The pathway that leads to the toxicity seen in the new study may be broadly applicable to other organs harboring similar Treg cells, and to other Treg cell-targeting immunotherapies like anti-CTLA-4, Eschweiler says.
New dosing strategy may save lives
The team found that intermittent dosing could be a valid treatment strategy that combines sustained anti-tumor immunity with reduced toxicity.
The researchers are now designing a human clinical trial to test the intermittent dosing strategy in humans.
“This research illustrates how you can go from a clinical study to a mouse study to see what’s behind toxicity in these patients,” says LJI Professor and Chief Scientific Officer Mitchell Kronenberg, Ph.D., whose lab led much of the mouse model work for the new study.

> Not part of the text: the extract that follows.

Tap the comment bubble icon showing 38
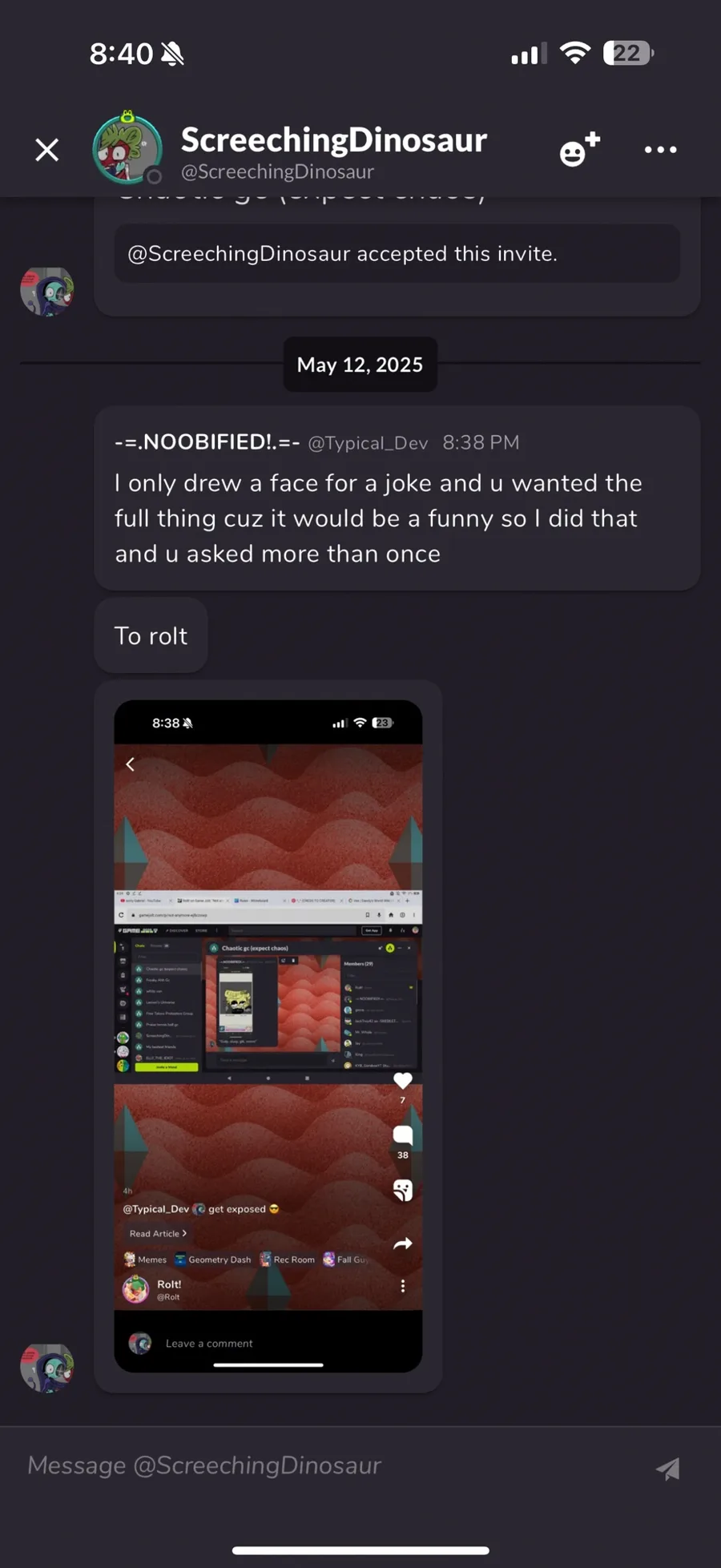Viewport: 721px width, 1568px height. coord(403,1134)
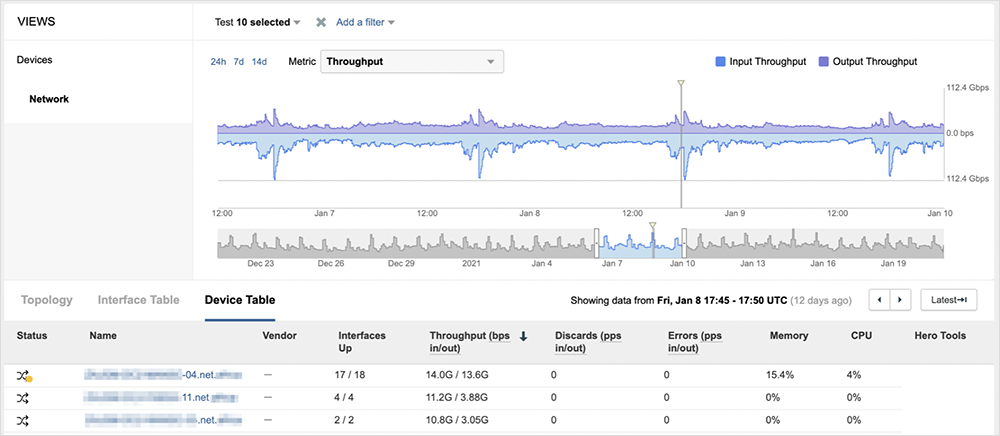Click left handle of overview range selector
The width and height of the screenshot is (1000, 436).
click(x=598, y=241)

How to explain lack of toxicity in trials for B cell lymphomas? Eschweiler says lymphoma patients in previous studies had been given several prior therapies leading to an overall immunocompromised state. This means the lymphoma patients didn’t have the same type—or the same magnitude—of immune response upon PI3Kδ inhibition. Meanwhile, the head and neck cancer patients were treatment-naive. Their immune system wasn’t compromised, so the immune-related adverse events were both more rapid and more pronounced.
Overall, the new study shows the importance of studying not just personalized therapies but personalized therapy doses and schedules.
As Ottensmeier explains, doctors ten years ago only had one type of immunotherapy to offer. It either helped a patient or it didn’t. Doctors today have a rapidly growing library of immunotherapies to choose from.
Vijayanand and Ottensmeier are among the first researchers to use single-cell genomic sequencing tools to determine which therapeutic combinations are most effective in individual patients—and the best timeline for giving these therapies. In a 2021 Nature Immunology study, the pair showed the potential importance of giving immunotherapies in a specific sequence.
“If you design your clinical trials well and apply sophisticated genomics, you have a lot to learn,” says Vijayanand. “You can figure out what’s happening and go back to the patients.”
Their mission would not be possible without a highly skilled, international team of collaborators. “This study has been an extraordinary collaborative effort,” says Ottensmeier. “It’s taken groups of medical oncologists, surgeons, research nurses, our patients, and scientists—all working together on two sides of the pond.”